"Deutschland als Puff Europas": Wie zielführend ein Prostitutionsverbot wirklich wäre
- Ob Sexarbeiterinnen wirklich freiwillig arbeiten, ist oft schwer zu sagen. Oft spielen auch äußere Zwänge wie Geldprobleme eine Rolle.
- Statistiken zur Freiwilligkeit von Sexarbeit sind oft schwer zu finden. Auswertungen deuten auf nur geringe Zahlen von Zwangsprostitution hin.
- Betroffene warnen davor, dass ein Sexkauf-Verbot nach dem "nordischen Modell" keine Probleme lösen würde – eher im Gegenteil.
Hört man sich in der Leipziger Südvorstadt um, ist die Meinung zu einem Prostitutionsverbot, wie es Bundestagspräsidentin Julia Klöckner und Bundesgesundheitsministerin Nina Warken fordern, eher verhalten.
Der Tenor: Jeder solle über seinen Körper frei verfügen dürfen und wenn alles geordnet und abgesichert sei und es in gut organisierten Laufhäusern geschehe, sei gegen Prostitution wenig einzuwenden.
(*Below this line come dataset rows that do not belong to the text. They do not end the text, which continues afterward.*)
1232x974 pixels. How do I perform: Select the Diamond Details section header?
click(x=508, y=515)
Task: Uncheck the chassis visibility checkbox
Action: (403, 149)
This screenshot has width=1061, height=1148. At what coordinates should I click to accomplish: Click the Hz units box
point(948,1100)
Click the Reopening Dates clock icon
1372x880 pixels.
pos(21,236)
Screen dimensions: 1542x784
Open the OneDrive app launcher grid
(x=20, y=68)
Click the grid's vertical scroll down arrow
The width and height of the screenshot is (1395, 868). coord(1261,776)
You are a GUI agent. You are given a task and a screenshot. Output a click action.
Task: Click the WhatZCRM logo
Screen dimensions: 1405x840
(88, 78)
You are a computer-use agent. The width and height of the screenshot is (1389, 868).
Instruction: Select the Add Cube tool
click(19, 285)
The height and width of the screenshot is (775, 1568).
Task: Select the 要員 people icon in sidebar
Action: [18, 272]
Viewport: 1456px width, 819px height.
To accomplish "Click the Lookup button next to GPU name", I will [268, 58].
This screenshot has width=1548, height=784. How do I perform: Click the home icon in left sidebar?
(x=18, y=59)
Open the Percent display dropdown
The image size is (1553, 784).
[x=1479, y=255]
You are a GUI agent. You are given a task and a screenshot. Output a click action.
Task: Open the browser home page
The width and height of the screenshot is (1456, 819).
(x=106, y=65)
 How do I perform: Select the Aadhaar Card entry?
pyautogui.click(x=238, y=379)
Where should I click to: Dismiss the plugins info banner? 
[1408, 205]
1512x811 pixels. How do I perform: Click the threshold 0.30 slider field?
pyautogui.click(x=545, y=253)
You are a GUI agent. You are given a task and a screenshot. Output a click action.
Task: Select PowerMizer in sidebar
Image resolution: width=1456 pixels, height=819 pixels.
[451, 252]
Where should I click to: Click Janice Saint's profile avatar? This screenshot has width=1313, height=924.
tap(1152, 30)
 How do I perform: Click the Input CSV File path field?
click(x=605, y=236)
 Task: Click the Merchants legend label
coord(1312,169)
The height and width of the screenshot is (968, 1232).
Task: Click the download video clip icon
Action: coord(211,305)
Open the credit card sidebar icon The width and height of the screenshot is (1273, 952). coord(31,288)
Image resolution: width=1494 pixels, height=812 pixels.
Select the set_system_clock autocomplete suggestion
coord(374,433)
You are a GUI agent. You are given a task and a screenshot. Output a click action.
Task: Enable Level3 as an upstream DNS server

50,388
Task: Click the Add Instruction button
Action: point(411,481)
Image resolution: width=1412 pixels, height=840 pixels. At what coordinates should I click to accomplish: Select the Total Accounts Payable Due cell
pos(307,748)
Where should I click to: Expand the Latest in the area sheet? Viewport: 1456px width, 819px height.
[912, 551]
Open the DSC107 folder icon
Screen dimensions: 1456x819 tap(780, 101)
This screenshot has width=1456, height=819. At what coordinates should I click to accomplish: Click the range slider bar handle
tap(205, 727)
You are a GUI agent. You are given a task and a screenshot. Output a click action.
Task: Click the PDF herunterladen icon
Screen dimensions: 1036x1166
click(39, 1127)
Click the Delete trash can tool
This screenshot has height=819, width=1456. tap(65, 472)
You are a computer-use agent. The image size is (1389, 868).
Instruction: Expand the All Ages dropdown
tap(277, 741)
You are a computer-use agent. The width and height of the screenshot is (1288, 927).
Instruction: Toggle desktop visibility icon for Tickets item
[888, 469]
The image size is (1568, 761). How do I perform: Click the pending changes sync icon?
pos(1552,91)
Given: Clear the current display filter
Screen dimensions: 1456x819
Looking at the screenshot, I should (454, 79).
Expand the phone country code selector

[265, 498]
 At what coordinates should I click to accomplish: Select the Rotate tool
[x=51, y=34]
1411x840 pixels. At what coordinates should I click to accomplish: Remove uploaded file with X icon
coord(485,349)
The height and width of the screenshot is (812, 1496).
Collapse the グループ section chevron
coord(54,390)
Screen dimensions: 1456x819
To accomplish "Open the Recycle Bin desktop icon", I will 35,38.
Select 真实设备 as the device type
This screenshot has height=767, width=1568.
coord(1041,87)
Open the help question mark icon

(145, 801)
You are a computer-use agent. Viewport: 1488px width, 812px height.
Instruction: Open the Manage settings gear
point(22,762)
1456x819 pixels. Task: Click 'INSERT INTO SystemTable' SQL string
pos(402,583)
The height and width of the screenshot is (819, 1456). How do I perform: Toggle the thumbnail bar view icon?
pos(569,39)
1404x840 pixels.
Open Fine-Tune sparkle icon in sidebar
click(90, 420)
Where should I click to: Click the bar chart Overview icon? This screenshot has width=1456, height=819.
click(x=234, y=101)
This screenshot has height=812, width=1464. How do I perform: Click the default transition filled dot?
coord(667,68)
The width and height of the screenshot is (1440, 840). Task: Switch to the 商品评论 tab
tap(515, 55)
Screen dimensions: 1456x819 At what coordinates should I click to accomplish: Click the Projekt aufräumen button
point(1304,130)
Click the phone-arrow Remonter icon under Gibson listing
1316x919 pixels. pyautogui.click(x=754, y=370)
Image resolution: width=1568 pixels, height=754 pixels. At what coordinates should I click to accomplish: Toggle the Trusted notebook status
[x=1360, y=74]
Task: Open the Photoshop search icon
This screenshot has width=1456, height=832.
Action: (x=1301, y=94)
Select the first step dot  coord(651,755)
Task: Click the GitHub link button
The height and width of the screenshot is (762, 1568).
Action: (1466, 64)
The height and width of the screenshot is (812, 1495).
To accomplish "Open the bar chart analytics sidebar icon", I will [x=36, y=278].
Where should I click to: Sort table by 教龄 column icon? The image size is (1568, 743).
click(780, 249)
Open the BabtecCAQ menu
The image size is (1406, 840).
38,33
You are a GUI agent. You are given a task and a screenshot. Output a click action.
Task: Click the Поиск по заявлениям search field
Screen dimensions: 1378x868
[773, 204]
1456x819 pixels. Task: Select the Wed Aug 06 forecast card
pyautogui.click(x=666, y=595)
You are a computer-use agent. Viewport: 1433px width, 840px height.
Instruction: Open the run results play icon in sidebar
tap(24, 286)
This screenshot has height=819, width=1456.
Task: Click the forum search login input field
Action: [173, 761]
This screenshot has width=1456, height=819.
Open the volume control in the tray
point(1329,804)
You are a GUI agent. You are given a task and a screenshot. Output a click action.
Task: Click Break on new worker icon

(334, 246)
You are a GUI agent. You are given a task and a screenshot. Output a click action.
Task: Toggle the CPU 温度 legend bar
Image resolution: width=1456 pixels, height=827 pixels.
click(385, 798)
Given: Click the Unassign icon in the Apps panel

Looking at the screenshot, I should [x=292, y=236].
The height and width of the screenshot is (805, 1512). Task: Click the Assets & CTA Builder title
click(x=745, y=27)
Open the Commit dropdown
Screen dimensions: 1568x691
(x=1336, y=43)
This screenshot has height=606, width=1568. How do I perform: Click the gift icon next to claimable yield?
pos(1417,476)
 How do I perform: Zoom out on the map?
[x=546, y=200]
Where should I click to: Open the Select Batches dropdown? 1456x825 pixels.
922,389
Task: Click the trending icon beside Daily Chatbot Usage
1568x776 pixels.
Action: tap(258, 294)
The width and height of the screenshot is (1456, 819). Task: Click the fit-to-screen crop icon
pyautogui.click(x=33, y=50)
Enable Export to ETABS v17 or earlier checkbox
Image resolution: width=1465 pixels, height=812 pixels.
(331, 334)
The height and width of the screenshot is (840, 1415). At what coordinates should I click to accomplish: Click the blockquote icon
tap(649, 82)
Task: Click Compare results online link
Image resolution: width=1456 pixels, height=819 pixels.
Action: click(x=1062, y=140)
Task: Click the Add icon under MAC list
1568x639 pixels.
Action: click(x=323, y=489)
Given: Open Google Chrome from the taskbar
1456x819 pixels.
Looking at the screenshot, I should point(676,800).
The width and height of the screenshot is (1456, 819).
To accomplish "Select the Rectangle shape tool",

Solange es eine freiwillige Entscheidung sei, sei ein Verbot nicht sinnvoll und im Fall eines Verbots würde die Prostitution trotzdem weiter bestehen.
Äußere Zwänge: Prostitution für Betroffene oft alternativlos
Doch wie freiwillig ist Sexarbeit überhaupt? Adele Mieschner von "Sisters Leipzig", einem Verein, der Prostituierten beim Ausstieg aus der Branche hilft, sagt: "Tatsächlich ist es so, dass viele Frauen, mit denen ich zu tun hatte, gesagt haben, dass sie es während der Prostitution freiwillig getan haben." Wenn sie ausgestiegen seien, hätten sie dann gesagt, doch nicht freiwillig dort gewesen zu sein. "Es geht ganz oft darum, dass das für die Person alternativlos ist. Sie muss irgendwie Geld verdienen und deshalb ist das eine Art von Zwang."
"Sisters" fordert deshalb das sogenannte nordische Modell oder Sexkaufverbot. Dabei bleibt der Verkauf legal – bestraft werden die Käufer. Es sollte auf jeden Fall über Geldstrafen hinaus gehen: "Es sollte wie zum Beispiel in Frankreich Kurse geben, in denen man sich mit seiner Tat auseinandersetzen kann bis hin zu Gefängnisstrafe."
Zahlen zur Freiwilligkeit schwer zu finden – wenig Hinweise auf Zwang
Laut Statistischem Bundesamt sind in Deutschland rund 32.000 Sexarbeitende offiziell registriert. Die Steuergewerkschaft schätzt aber bis zu 250.000 – eine hohe Dunkelziffer also. Zahlen zur Freiwilligkeit sind schwer zu finden.
Der Verein Doña Carmen, der die Rechte von Prostituierten schützt, verweist bei MDR AKTUELL auf eine Auswertung von deutschen Gesundheits- und Ordnungsbehörden. Demnach gab es zwischen 2017 und 2023 in 0,06 bis 0,07 Prozent der Anmeldeverfahren Hinweise auf Menschenhandel oder Zwangsprostitution – sehr wenig, sagt der Verein.
Berufsverband: Sexkauf-Verbot löst keine Probleme
Lydia ist Sexarbeiterin in Leipzig und Mitglied im Berufsverband Sexarbeit. Ein Verbot hält sie für den falschen Weg: "Das sogenannte nordische Modell stellt ganz klar einfach ein Entlohnungsverbot dar. Und das verschärft nur die Probleme, die es angeblich lösen will. Es gibt zahlreiche Studien und Berichte aus Ländern, in denen dieses Sexkauf-Verbot gilt und es zeigt ganz klar, dass die Nachfrage nicht weniger wird. Wir haben das auch in der Corona-Pandemie ganz deutlich gemerkt, dass die Probleme sehr viel stärker werden."
Das nordische Modell verschärft nur die Probleme, die es angeblich lösen will.
Menschenhandel und Ausbeutung will Lydia trotzdem nicht kleinreden. Statt eines Verbots fordert sie mehr Beratungsstellen – für Aufklärung über Rechte und schnelle Hilfe im Notfall.